- Material provided:
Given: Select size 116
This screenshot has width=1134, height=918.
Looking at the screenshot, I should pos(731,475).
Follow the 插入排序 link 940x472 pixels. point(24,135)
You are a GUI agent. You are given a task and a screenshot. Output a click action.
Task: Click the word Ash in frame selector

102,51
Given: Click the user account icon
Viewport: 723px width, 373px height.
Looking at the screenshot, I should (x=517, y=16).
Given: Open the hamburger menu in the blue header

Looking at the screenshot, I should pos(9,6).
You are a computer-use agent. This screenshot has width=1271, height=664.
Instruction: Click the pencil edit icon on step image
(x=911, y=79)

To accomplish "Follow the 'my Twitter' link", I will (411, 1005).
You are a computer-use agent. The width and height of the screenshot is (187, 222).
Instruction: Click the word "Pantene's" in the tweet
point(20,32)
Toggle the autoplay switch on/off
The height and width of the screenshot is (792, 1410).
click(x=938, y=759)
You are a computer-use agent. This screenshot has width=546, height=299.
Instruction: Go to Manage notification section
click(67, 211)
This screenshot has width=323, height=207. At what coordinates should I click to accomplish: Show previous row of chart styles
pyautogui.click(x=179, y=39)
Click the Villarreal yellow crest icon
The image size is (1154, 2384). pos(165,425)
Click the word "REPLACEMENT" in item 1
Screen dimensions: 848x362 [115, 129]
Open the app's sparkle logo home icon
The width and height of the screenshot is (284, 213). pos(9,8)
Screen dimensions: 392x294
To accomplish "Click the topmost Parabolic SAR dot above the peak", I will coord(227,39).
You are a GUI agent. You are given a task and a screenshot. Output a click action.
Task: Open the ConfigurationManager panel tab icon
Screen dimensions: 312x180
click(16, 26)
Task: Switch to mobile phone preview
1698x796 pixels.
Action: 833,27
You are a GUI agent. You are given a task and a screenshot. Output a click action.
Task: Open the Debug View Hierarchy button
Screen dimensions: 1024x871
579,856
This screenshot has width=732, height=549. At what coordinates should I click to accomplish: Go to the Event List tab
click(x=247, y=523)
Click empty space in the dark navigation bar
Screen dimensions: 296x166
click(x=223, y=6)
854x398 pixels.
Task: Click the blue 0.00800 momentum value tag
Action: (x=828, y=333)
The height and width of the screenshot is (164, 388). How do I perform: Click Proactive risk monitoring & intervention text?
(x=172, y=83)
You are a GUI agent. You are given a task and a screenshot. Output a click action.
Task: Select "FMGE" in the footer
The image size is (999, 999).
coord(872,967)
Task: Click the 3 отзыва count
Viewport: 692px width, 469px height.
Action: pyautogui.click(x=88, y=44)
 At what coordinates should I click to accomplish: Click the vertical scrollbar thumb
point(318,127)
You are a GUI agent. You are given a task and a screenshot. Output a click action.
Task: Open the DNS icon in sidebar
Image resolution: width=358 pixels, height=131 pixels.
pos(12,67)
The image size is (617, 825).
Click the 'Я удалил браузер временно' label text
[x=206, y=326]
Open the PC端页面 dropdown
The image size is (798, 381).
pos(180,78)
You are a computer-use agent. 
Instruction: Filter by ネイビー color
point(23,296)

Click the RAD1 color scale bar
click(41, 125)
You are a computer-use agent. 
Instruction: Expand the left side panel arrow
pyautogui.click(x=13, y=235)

- Problem statement: All of the material is to be written out exactly.

- The completed task:
Given: Select size 116
This screenshot has width=1134, height=918.
Looking at the screenshot, I should pos(731,475).
Follow the 插入排序 link 940x472 pixels. point(24,135)
You are a GUI agent. You are given a task and a screenshot. Output a click action.
Task: Click the word Ash in frame selector

102,51
Given: Click the user account icon
Viewport: 723px width, 373px height.
Looking at the screenshot, I should (x=517, y=16).
Given: Open the hamburger menu in the blue header

Looking at the screenshot, I should pos(9,6).
You are a computer-use agent. This screenshot has width=1271, height=664.
Instruction: Click the pencil edit icon on step image
(x=911, y=79)

To accomplish "Follow the 'my Twitter' link", I will (411, 1005).
You are a computer-use agent. The width and height of the screenshot is (187, 222).
Instruction: Click the word "Pantene's" in the tweet
point(20,32)
Toggle the autoplay switch on/off
The height and width of the screenshot is (792, 1410).
click(x=938, y=759)
You are a computer-use agent. This screenshot has width=546, height=299.
Instruction: Go to Manage notification section
click(67, 211)
This screenshot has width=323, height=207. At what coordinates should I click to accomplish: Show previous row of chart styles
pyautogui.click(x=179, y=39)
Click the Villarreal yellow crest icon
The image size is (1154, 2384). pos(165,425)
Click the word "REPLACEMENT" in item 1
Screen dimensions: 848x362 [115, 129]
Open the app's sparkle logo home icon
The width and height of the screenshot is (284, 213). pos(9,8)
Screen dimensions: 392x294
To accomplish "Click the topmost Parabolic SAR dot above the peak", I will coord(227,39).
You are a GUI agent. You are given a task and a screenshot. Output a click action.
Task: Open the ConfigurationManager panel tab icon
Screen dimensions: 312x180
click(16, 26)
Task: Switch to mobile phone preview
1698x796 pixels.
Action: 833,27
You are a GUI agent. You are given a task and a screenshot. Output a click action.
Task: Open the Debug View Hierarchy button
Screen dimensions: 1024x871
579,856
This screenshot has width=732, height=549. At what coordinates should I click to accomplish: Go to the Event List tab
click(x=247, y=523)
Click empty space in the dark navigation bar
Screen dimensions: 296x166
click(x=223, y=6)
854x398 pixels.
Task: Click the blue 0.00800 momentum value tag
Action: (x=828, y=333)
The height and width of the screenshot is (164, 388). How do I perform: Click Proactive risk monitoring & intervention text?
(x=172, y=83)
You are a GUI agent. You are given a task and a screenshot. Output a click action.
Task: Select "FMGE" in the footer
The image size is (999, 999).
coord(872,967)
Task: Click the 3 отзыва count
Viewport: 692px width, 469px height.
Action: pyautogui.click(x=88, y=44)
 At what coordinates should I click to accomplish: Click the vertical scrollbar thumb
point(318,127)
You are a GUI agent. You are given a task and a screenshot. Output a click action.
Task: Open the DNS icon in sidebar
Image resolution: width=358 pixels, height=131 pixels.
pos(12,67)
The image size is (617, 825).
Click the 'Я удалил браузер временно' label text
[x=206, y=326]
Open the PC端页面 dropdown
The image size is (798, 381).
pos(180,78)
You are a computer-use agent. 
Instruction: Filter by ネイビー color
point(23,296)

Click the RAD1 color scale bar
click(41, 125)
You are a computer-use agent. 
Instruction: Expand the left side panel arrow
pyautogui.click(x=13, y=235)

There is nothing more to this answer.